◆ PARTS OF THE EXERCISE
1: Summarize the comment in two sentences.
2: Answer these questions from the comment:
(a) Who is stunned by the rates and severity of disease seen on the reserve?
(b) How many people may live in a 2- or 3-bedroom house?
(c) What is the makeup of the reserve whose clinic building is split into two?

◆ SOURCE EXTRACT
--- START ---

Really interesting segment Casey... Interested to hear about the variations of strep and ARF that you encounter based on the background of the patient. I work on a Cree reserve in remote Canada and the rates of strep (granted high carrier rates) and peritonsillar abcesses are alarming. It always stuns the students and residents who come to visit us to see the rates and severity of disease in all age groups. Don't see a lot of ARF though. Very crowded living conditions... often several people in one bedroom, 10-12 in a 2 or 3 bedroom house.

You mentioned that you are an antibiotic minimalist but that you will give antibiotics to the high risk group without swabbing. Just wondering what resistance rates are like in your neck of the woods?

I would love to get away from giving so many antibiotics but it is going to take a very long time to "re-educate" the population that while we used to say antibiotics were only for bacterial pharyngitis now we are trying to avoid them all together if possible. Like the idea of a group approach though. We certainly run into that problem where one or two docs always give antibiotics for clearly viral URTIs so the rest of us are fighting battles with patients on every shift.

One last question... you mentioned a few times the two different parts of your department... are the Aboriginal patients treated in a different location than non-aboriginal patients? We have one reserve which is half Cree and half Inuit and the clinic building is split into two... Crazy waste of resources in our case... Curious how it works in your neck of the woods/desert.

--- END ---

Excerpts from a dataset
--- START ---

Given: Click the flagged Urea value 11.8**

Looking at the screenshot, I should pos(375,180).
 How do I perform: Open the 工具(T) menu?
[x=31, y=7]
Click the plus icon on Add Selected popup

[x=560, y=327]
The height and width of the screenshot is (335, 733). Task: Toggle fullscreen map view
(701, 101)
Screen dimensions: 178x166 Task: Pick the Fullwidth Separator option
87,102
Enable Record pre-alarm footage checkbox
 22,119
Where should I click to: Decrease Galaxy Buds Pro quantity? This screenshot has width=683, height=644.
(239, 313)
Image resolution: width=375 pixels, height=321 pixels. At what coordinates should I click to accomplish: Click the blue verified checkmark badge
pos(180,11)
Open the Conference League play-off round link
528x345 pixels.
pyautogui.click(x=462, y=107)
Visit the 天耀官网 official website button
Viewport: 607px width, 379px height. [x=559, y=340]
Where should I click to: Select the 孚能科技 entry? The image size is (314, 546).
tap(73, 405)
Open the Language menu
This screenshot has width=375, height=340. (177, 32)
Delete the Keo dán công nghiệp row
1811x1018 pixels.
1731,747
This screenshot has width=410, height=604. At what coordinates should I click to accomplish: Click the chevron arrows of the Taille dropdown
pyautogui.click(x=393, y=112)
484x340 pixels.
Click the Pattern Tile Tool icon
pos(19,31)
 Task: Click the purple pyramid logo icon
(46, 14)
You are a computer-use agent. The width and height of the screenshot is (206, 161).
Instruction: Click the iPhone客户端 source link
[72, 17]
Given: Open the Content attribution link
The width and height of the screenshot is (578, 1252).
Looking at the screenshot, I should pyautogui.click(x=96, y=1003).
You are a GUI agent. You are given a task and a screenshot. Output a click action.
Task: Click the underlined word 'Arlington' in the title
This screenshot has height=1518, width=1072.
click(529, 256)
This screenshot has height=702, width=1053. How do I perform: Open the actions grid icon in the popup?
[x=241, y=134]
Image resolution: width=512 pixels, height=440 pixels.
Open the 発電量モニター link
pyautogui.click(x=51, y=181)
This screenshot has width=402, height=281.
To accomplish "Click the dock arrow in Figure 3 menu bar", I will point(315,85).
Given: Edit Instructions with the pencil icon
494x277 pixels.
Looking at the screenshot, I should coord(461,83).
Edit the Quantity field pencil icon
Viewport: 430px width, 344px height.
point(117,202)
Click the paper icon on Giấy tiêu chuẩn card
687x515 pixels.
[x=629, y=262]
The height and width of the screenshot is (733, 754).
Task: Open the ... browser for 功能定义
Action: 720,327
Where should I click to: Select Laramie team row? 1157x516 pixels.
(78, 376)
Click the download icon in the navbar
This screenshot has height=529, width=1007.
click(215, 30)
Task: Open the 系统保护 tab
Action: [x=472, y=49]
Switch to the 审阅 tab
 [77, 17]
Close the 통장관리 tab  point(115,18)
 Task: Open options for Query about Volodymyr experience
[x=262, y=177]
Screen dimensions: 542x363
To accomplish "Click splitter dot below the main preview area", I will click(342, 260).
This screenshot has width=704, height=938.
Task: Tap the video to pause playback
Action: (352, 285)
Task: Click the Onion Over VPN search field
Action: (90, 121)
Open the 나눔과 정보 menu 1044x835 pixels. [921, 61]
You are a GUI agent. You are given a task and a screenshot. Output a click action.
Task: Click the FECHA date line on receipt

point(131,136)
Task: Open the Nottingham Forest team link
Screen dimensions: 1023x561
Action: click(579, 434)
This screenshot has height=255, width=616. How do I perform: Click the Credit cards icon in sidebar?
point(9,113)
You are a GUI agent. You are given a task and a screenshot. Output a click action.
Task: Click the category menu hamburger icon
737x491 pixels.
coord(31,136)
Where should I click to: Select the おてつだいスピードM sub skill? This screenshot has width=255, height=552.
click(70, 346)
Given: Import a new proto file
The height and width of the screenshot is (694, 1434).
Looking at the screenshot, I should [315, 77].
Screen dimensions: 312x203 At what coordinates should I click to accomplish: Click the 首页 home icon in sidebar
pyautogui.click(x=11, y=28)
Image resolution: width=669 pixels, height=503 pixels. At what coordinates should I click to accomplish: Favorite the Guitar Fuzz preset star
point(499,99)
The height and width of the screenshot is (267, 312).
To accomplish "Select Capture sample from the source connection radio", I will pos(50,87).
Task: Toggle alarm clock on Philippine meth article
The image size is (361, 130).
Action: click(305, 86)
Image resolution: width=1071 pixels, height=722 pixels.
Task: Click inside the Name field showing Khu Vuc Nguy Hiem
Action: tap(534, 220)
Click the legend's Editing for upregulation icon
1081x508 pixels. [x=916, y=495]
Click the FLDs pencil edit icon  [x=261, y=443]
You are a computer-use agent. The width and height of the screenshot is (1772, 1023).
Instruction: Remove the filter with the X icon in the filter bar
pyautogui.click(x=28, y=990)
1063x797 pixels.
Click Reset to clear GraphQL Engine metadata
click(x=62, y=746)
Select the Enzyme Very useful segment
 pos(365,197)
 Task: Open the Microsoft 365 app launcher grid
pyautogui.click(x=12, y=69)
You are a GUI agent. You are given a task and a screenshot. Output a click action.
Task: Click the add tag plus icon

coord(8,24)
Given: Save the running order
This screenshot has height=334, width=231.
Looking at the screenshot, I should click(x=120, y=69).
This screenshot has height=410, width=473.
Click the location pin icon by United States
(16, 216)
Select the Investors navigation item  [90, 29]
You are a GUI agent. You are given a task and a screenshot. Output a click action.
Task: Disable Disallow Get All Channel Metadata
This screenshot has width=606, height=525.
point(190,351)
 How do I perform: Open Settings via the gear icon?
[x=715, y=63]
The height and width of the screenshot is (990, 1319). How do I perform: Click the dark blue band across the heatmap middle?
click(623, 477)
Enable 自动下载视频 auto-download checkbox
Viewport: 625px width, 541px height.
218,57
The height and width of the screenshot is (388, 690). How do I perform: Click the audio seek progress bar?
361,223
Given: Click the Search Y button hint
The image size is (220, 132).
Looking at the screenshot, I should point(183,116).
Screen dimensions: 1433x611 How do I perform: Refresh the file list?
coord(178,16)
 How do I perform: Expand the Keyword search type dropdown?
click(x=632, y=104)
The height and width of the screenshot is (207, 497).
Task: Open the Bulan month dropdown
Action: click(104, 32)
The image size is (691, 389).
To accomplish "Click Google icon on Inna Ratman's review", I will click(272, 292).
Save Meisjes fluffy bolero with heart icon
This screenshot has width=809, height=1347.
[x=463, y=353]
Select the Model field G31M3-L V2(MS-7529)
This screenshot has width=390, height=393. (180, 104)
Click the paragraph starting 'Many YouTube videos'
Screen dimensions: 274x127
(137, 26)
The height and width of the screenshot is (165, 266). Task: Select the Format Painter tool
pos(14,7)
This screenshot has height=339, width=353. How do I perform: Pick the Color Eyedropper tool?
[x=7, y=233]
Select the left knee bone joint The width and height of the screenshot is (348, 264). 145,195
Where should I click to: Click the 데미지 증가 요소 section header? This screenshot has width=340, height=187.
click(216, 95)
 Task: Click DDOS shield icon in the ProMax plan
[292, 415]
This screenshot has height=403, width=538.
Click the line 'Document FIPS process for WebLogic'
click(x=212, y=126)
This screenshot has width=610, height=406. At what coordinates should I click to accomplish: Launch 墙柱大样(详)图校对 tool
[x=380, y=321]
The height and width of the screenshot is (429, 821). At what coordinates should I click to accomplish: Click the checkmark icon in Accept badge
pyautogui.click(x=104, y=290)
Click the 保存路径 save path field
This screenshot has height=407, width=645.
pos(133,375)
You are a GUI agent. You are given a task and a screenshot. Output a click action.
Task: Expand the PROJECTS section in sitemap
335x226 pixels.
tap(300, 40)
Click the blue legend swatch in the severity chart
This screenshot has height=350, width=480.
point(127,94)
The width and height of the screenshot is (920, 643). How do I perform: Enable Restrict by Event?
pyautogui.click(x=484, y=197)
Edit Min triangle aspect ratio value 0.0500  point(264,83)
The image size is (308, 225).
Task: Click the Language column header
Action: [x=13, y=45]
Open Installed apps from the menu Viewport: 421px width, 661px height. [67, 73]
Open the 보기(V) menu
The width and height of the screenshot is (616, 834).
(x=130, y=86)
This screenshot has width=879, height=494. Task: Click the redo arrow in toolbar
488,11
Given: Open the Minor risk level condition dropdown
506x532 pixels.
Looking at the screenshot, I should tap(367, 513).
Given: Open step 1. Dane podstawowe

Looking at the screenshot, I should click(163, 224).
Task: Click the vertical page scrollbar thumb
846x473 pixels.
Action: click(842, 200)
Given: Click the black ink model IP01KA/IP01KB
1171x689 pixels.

--- END ---

◆ ANSWER LIST
1: Writing from a remote Cree reserve in Canada, the commenter reports alarming rates of strep and peritonsillar abscesses but little acute rheumatic fever, describes very crowded living conditions, and asks Casey about antibiotic resistance rates. The commenter would like to give fewer antibiotics despite patient expectations and colleagues who prescribe them for viral infections, and asks whether Aboriginal and non-Aboriginal patients are treated in different locations.

2:
(a) The students and residents who come to visit.
(b) 10 to 12 people.
(c) Half Cree and half Inuit.